Senate Seeks to Shoot Down Missile Deal : Defense: The 93-4 vote is aimed at blocking the purchase of LTV Corp.’s aerospace division by a company owned by the French government. National security is cited.

Share
From Reuters

The Senate voted overwhelmingly Thursday to oppose the sale of LTV Corp.’s missile division to a company controlled by the French government after opponents said it would harm U.S. security.

The Senate vote of 93 to 4 was aimed at putting pressure on the Bush Administration to halt the attempt by Thomson-CSF to purchase the missile manufacturer.

A federal bankruptcy court has approved the $450-million sale to Thomson-CSF, the U.S. subsidiary of Thomson, a company that is 58% owned by the French government.

Advertisement

The Senate acted shortly after the House approved a $252-billion defense appropriations bill containing a provision banning the sale outright.
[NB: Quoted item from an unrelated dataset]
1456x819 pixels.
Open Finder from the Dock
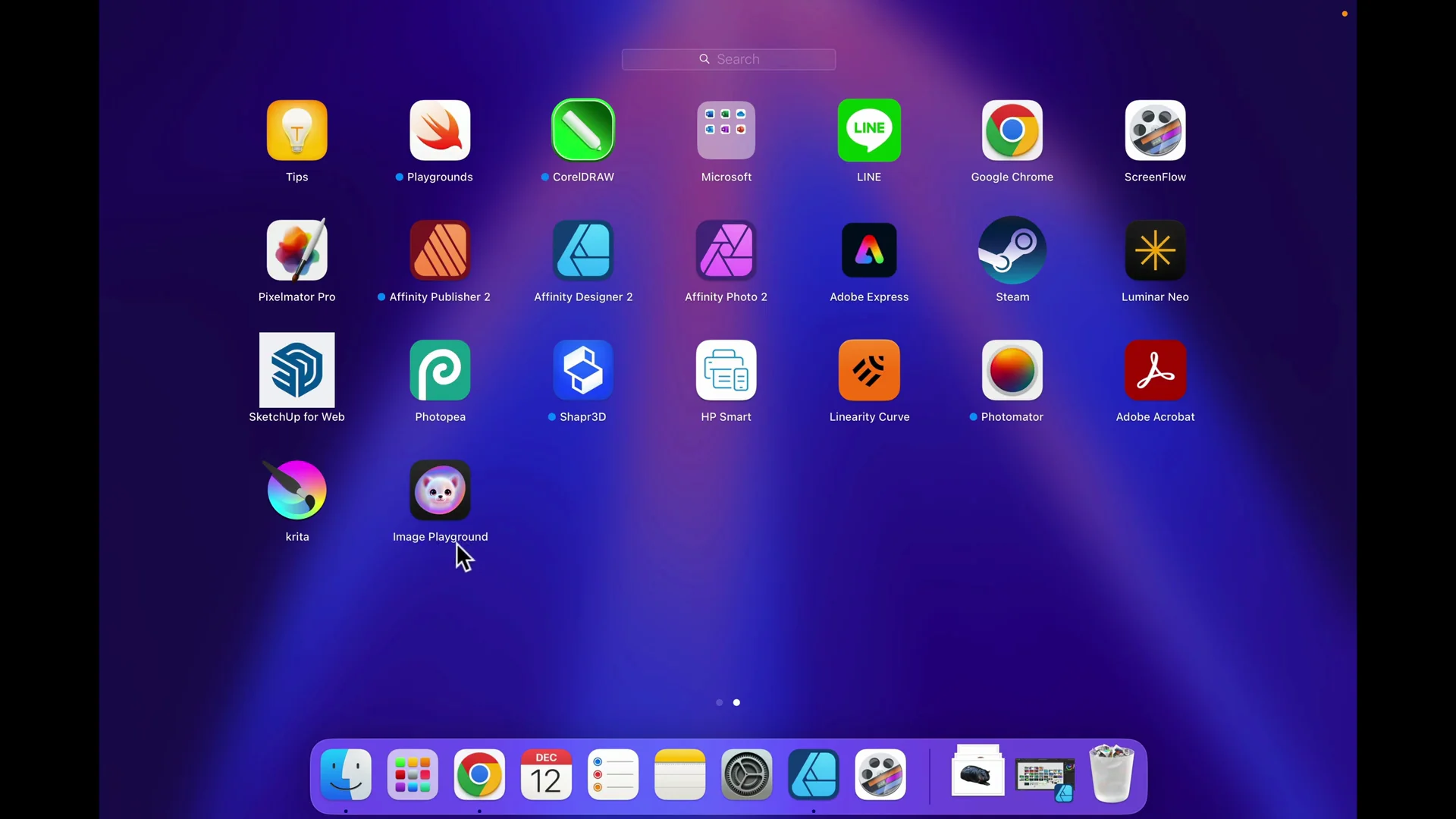[x=345, y=774]
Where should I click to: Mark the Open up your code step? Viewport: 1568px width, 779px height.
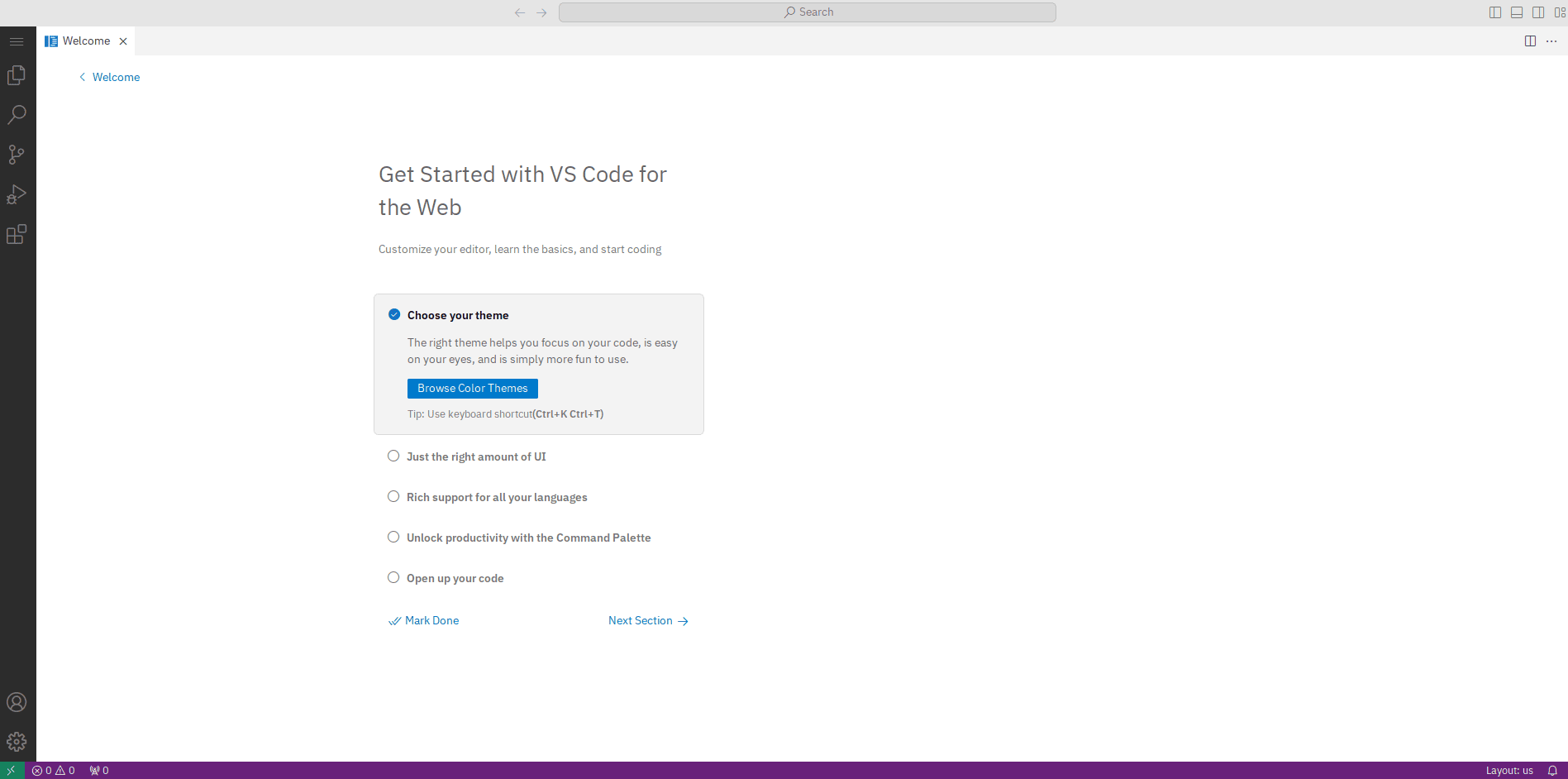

That bill must still be approved by the Senate.

“Such a sale poses a significant risk to the security of highly sensitive weapons technology and could fundamentally damage the U.S. defense industrial base,” Sen. Robert Byrd (D-W.Va.) told the Senate.

The deal has come under increasing criticism in Congress as it is reviewed by the government’s Committee on Foreign Investment in the United States. President Bush must make a decision on the issue by July 20.

Byrd said passage of his resolution--attached as an amendment to a Russian aid bill--would put the Senate’s opposition on record as the Administration considered the issue.

He said it would give Congress the option of retaining the ban contained in the defense appropriations bill if needed.

Thomson-CSF is the world’s second-biggest defense electronics company after GM Hughes Electronics Corp.

Advertisement

Thomson executives have denied that the sale would put American defense secrets at risk because U.S. missiles would be made entirely by the French company’s American subsidiary.

Dallas-based LTV, which has been operating under Chapter 11 bankruptcy protection since 1986, has sought to sell the aerospace division under a reorganization plan that would leave it with its core steel business.

Byrd said that although the President could go through the Committee on Foreign Investment in the United States to block sales on the grounds that it would impair national security, the Administration has blocked only one of 700 sales reviewed in nearly four years.

“Given the history of the CFIUS process, I am not encouraged and I am not prepared to wait idly while the deal is consummated and the French government nationalizes the American defense industry,” Byrd said.